• _取り組み方_: IABP解説文のうち「そもそもIABPとは何でしょうか?」から始まり「いがあるので、そちらも見ていきましょう。」で終わる部分を、「補助循環」を「循環補助」に差し替えて書き出してください。

• _原文抜粋_:
◆ ◆ ◆

【補助循環】IABPの基礎編

医療

集中治療室で仕事をしているとよく見かける「IABP」。

CCUに異動になって勉強してみて難しさを感じたので、今回はIABPの基礎的な機能や効果をできるだけわかりやすくまとめたので、ぜひ最後までご覧ください!

IABPとは

そもそもIABPとは何でしょうか?

IABPとは、補助循環をおこなってくれるデバイス(機器)の1つです。胸部下行大動脈にバルーンカテーテルを置いて、心臓の拍動に合わせてバルーンを膨らませたりしぼませたりすることで、血液循環に圧をかけながら補助してくれます。補助循環のうち、IABPは「圧補助」の役割を担っています。

バルーンが膨らむときにもしぼむときにも「圧補助」の効果のやくわりに違いがあるので、そちらも見ていきましょう。

◆ ◆ ◆

• _学習資料_:
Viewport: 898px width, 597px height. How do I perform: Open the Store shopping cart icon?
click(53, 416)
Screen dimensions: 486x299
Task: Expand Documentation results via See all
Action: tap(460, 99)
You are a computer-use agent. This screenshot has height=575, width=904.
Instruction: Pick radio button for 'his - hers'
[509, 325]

◆ ◆ ◆

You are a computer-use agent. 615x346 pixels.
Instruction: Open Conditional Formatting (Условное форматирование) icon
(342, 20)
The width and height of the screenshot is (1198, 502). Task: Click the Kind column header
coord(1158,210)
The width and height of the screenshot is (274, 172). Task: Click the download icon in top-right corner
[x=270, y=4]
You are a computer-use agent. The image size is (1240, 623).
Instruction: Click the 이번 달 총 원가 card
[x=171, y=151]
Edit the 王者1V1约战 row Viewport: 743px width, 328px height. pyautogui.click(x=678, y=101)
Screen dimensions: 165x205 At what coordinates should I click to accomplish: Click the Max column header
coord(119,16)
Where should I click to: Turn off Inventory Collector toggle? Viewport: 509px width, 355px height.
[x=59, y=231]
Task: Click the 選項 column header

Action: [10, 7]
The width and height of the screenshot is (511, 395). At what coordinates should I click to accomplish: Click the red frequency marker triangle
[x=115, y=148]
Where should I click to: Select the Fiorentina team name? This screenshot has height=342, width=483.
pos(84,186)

◆ ◆ ◆

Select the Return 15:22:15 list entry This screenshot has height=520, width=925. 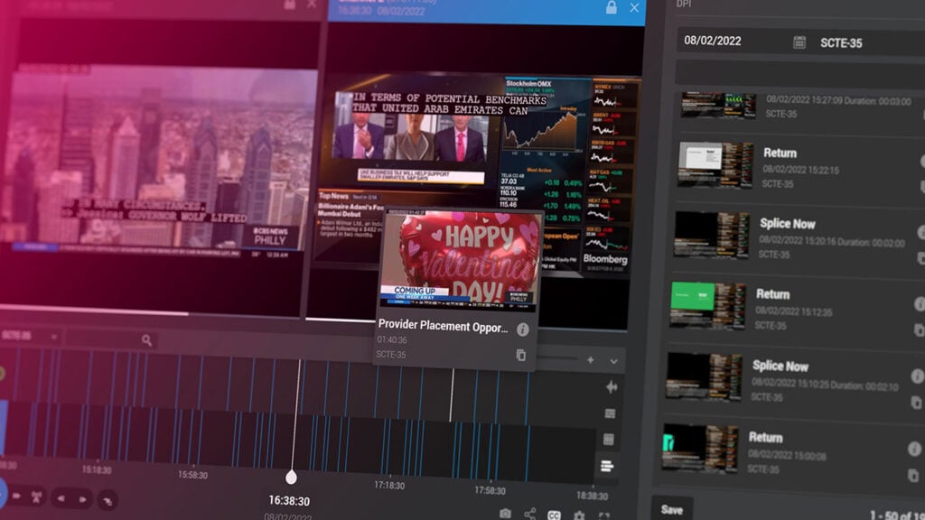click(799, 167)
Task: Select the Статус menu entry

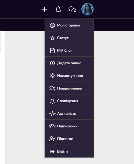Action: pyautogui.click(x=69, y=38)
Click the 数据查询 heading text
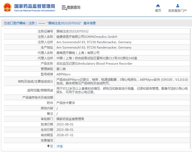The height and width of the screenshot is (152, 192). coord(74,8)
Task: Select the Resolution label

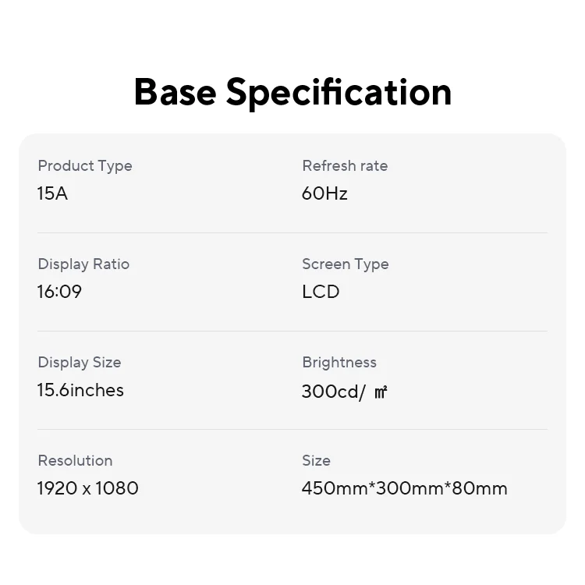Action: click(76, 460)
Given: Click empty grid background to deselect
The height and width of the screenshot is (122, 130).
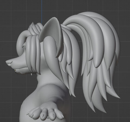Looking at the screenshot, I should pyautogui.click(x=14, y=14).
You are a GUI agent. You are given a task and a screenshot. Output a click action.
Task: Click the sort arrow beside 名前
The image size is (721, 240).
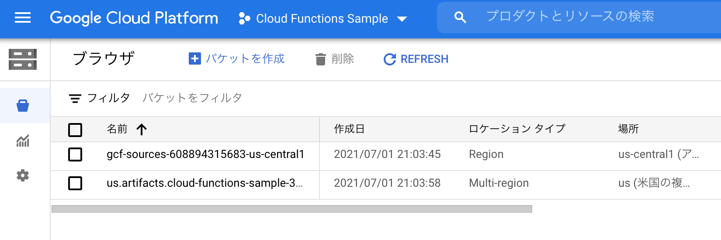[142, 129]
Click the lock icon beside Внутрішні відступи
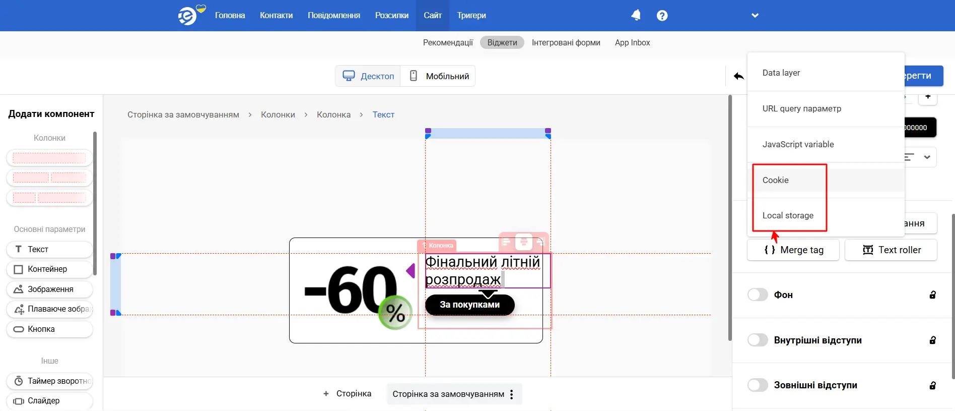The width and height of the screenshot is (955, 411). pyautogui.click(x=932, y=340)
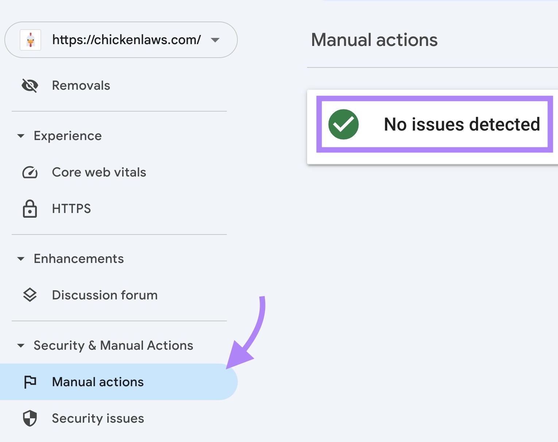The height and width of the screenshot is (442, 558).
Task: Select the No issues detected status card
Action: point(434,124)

◆ ◆ ◆

• _記述解答_:
そもそもIABPとは何でしょうか?

IABPとは、循環補助をおこなってくれるデバイス(機器)の1つです。胸部下行大動脈にバルーンカテーテルを置いて、心臓の拍動に合わせてバルーンを膨らませたりしぼませたりすることで、血液循環に圧をかけながら補助してくれます。循環補助のうち、IABPは「圧補助」の役割を担っています。

バルーンが膨らむときにもしぼむときにも「圧補助」の効果のやくわりに違いがあるので、そちらも見ていきましょう。